The sudden death of Supreme Court Justice Antonin Scalia has stunned the nation. His loss from the bench will be weighed by patriotic Americans for generations to come. I want to use this space to reflect on comments from four Southern Baptist leaders.
Denny Burk, professor of biblical studies at Boyce College, Louisville, Ky., wrote "[Scalia’s] death leaves us with the reality that perhaps the most important conservative in the world has just breathed his last. As a jurist, his name enters into the pantheon of justices who made their mark as great men of consequence – Marshall, Warren, Holmes, and now Scalia. We can hardly overstate his legacy as a jurist, much less his dogged determination that the rule of law meant that laws and the Constitution must be interpreted according to their framer’s intent. On this particular point, Scalia was the voice of one crying in the wilderness, and he was the voice of reason. And now that voice is gone."
Richard Land, president of Southern Evangelical Seminary, Matthews, N.C., said, "Justice Scalia was a great servant of liberty and the rule of law, and he will be sorely missed by his fellow citizens. His passing once again underscores and vividly illustrates the fact that often the most important and permanently impactful thing that a president does is to nominate Supreme Court justices, and that one of the most important votes a senator casts is his decision to approve or reject such presidential Supreme Court nominations. Among President Reagan’s most lasting and important contributions to America and to the cause of liberty was his decision to nominate Antonin Scalia. All 98 senators who voted for his nomination and his elevation to the Supreme Court should be commended as well. The day the Senate confirmed President Reagan’s nomination of Antonin Scalia to the Supreme Court has proven to be one of the most important days in modern American history."
Russell Moore, president, Ethics & Religious Liberty Commission of the Southern Baptist Convention said, "Scalia was, arguably, the most conservative justice on the high court. He was certainly one of the most combative in print and in argument in history. Even so, he had a strong friendship with liberal Justice Ruth Bader Ginsburg. He famously took Justice Elena Kagan hunting with him. Was this inconsistency? No. This was confidence. He knew that his ideas could prevail, so he didn’t see the persons who opposed him as those to be avoided or shunned. He knew that his convictions were clear, so he didn’t have to play tribal politics by isolating himself within an ideological cocoon."

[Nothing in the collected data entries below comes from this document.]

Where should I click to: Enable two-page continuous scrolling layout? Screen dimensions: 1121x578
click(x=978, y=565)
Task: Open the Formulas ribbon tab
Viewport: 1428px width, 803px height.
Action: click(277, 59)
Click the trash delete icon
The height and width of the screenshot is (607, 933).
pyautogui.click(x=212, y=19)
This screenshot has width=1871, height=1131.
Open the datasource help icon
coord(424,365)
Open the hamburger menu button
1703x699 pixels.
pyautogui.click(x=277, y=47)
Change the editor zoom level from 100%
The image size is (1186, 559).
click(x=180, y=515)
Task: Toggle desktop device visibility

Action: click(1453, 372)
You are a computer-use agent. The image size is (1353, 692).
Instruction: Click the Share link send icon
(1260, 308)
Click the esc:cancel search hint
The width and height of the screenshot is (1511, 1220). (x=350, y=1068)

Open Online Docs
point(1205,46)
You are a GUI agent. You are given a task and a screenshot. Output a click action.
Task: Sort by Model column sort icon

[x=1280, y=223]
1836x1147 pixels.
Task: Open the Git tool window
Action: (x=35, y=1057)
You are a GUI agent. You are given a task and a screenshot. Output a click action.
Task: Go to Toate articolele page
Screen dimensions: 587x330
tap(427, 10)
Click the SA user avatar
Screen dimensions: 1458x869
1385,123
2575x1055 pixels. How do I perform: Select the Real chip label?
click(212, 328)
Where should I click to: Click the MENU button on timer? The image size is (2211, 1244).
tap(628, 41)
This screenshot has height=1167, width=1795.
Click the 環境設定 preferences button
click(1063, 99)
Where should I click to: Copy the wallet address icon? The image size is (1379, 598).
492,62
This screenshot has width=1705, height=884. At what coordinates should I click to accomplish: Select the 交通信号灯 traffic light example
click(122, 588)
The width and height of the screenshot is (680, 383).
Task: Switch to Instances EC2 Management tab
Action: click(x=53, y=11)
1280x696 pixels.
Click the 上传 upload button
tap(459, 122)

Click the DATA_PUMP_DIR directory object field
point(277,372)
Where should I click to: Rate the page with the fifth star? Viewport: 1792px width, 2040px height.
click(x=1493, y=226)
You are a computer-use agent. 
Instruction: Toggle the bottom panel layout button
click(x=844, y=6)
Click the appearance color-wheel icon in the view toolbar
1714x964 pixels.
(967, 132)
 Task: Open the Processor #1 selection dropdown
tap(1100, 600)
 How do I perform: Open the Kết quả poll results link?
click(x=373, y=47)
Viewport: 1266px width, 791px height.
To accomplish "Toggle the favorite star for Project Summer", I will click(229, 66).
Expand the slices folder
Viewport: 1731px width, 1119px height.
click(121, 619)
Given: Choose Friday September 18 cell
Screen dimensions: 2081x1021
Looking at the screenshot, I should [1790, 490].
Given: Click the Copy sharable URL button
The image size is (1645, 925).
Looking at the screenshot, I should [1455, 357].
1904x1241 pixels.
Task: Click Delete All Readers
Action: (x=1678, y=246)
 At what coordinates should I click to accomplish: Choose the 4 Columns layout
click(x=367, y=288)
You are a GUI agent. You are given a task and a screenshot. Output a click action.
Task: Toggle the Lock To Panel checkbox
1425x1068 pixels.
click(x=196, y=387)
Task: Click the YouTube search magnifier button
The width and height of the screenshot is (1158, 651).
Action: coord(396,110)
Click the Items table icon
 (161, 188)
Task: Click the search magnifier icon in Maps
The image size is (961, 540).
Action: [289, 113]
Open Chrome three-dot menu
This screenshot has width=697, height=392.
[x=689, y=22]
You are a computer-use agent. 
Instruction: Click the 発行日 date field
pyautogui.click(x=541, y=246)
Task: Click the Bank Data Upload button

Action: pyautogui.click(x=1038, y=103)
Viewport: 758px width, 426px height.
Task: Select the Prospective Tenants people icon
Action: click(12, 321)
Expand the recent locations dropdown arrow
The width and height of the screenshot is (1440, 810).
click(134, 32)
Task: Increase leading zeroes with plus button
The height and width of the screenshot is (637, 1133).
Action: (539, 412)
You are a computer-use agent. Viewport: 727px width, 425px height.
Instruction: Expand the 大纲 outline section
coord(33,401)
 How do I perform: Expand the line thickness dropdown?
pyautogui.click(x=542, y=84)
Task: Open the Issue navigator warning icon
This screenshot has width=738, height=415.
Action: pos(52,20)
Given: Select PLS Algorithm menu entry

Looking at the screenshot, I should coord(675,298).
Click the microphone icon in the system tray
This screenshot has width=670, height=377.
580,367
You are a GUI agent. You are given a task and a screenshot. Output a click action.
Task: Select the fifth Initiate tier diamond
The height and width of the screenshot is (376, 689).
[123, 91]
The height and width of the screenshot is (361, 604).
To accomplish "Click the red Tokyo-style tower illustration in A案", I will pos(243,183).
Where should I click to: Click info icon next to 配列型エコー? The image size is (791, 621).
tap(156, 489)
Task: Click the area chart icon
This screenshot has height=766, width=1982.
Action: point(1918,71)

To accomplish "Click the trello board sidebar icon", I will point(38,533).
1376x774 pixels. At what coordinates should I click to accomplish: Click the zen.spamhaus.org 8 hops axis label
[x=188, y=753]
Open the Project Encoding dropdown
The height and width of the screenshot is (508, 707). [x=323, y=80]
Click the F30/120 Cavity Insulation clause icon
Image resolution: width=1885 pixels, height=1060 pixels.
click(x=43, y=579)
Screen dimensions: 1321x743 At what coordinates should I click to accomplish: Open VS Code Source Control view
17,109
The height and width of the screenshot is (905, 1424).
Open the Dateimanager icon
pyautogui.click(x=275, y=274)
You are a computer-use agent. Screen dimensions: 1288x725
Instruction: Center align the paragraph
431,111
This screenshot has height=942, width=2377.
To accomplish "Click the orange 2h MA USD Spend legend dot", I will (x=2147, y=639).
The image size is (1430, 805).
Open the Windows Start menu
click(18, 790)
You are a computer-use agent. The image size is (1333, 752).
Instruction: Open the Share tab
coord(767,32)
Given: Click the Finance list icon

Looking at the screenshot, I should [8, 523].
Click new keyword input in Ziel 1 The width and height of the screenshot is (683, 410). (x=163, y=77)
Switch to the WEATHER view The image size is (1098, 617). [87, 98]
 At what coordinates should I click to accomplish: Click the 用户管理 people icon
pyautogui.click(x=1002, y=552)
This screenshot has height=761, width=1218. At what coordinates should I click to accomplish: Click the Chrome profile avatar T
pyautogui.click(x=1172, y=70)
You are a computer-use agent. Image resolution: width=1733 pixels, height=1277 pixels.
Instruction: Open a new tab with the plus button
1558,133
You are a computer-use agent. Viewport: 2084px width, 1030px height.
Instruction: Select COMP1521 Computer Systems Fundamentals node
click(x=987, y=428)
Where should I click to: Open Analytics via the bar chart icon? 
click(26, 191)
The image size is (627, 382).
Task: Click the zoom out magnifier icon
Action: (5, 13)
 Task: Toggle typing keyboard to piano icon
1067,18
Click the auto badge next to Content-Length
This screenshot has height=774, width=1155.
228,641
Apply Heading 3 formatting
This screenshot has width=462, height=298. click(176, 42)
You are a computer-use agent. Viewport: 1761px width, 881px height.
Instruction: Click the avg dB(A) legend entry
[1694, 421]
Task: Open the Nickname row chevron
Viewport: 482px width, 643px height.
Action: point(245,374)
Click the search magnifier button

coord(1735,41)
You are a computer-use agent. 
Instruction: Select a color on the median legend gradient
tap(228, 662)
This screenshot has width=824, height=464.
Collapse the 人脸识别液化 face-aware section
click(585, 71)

Al Mohler, president of The Southern Baptist Theological Seminary, wrote in his blog, "The 79-year-old justice had served almost 30 years on the nation’s highest court and was by any measure one of the most influential justices in that court’s history. Indeed, Antonin Scalia is almost surely the most influential justice to sit on the Supreme Court in many decades. The loss of his influence, as well as his his crucial vote, is monumental. Scalia’s significance lies in his commitment to originalism, also known as textualism — the belief that the Constitution of the United States is to be read and understood and applied in keeping with the language, syntax, and vocabulary of its text as understood to be intended by the framers. This was how the Supreme Court had operated for decades, without even having to express originalism as a method."
Pray the U.S. Senate will have the wisdom and courage to approve a replacement for Scalia who is a person of similar intellect, character, courage and conviction. Without such a person on the bench, religious liberty will likely become extinct in our nation.